Des objets amérindiens exposés au musée Dobree à Nantes, le 15 mai 2024 en Loire-Atlantique (Sebastien SALOM-GOMIS)
Des objets amérindiens exposés au musée Dobree à Nantes, le 15 mai 2024 en Loire-Atlantique (Sebastien SALOM-GOMIS)

Un musée d'archéologie ? D'histoire ? Des beaux-arts ? Les trois à la fois. Le musée Dobrée, à Nantes, rouvre ses portes samedi après douze ans de fermeture, entièrement rénové et repensé autour des foisonnantes et curieuses collections qui ont fait sa réputation.

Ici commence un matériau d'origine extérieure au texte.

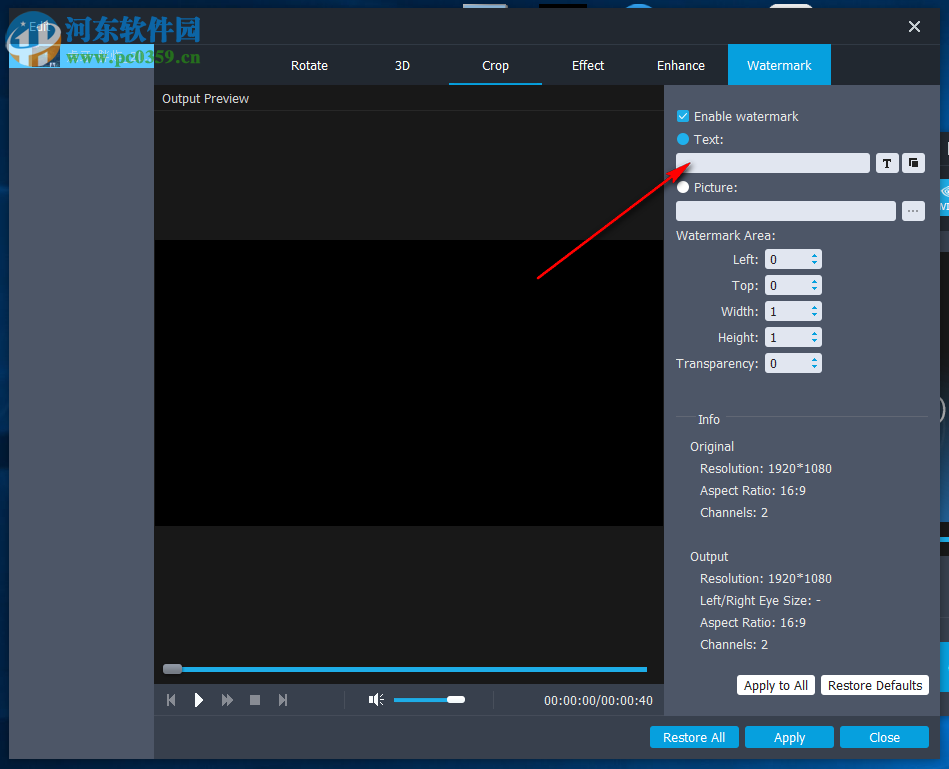This screenshot has width=949, height=769.
Task: Select the Text watermark radio button
Action: 682,139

Le musée présente dans son exposition permanente 2.400 des 130.000 objets qui composent ses collections, jalonnant 500.000 ans d'histoire à travers cinq continents.

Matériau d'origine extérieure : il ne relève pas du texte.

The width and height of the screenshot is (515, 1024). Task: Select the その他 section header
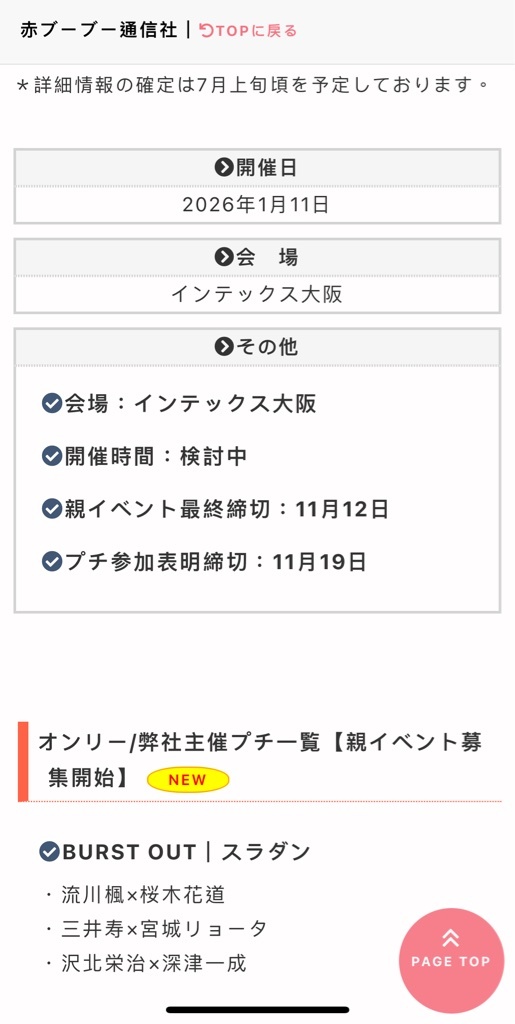257,347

"Les collections sont éclectiques, chaque étage du musée possède sa propre identité. Notre seul parti pris, c'est ce parcours chronologique qui permet au visiteur de se repérer dans le temps", explique à l'AFP Virginie Dupuy, conservatrice des collections.

Lames en silex datées de 20.000 ans avant notre ère, couverture de momie égyptienne en bois peint, pièces de monnaie gauloises, épées médiévales en fer, statuettes précolombiennes, peintures Renaissance, bijoux et céramiques d'époques diverses... Alliant toutes sortes d'objets, de lieux et d'époques, le musée a été pensé pour susciter la curiosité.

Sa pièce la plus célèbre: l'écrin funéraire du coeur d'Anne de Bretagne. Fait d'or, d'émail et de bois, surplombé d'une couronne, l'étui avait été fabriqué en 1514 à la demande de la reine pour que son coeur repose près de la sépulture de ses parents, à Nantes, lorsque son corps rejoindrait la nécropole royale de Saint-Denis.

Sauvé de la fonte à la Révolution, disparu puis retrouvé, l'écrin conservé depuis plus d'un siècle au musée Dobrée avait été volé en avril 2018 avant d'être déterré par les enquêteurs quelques jours plus tard dans les environs de Saint-Nazaire.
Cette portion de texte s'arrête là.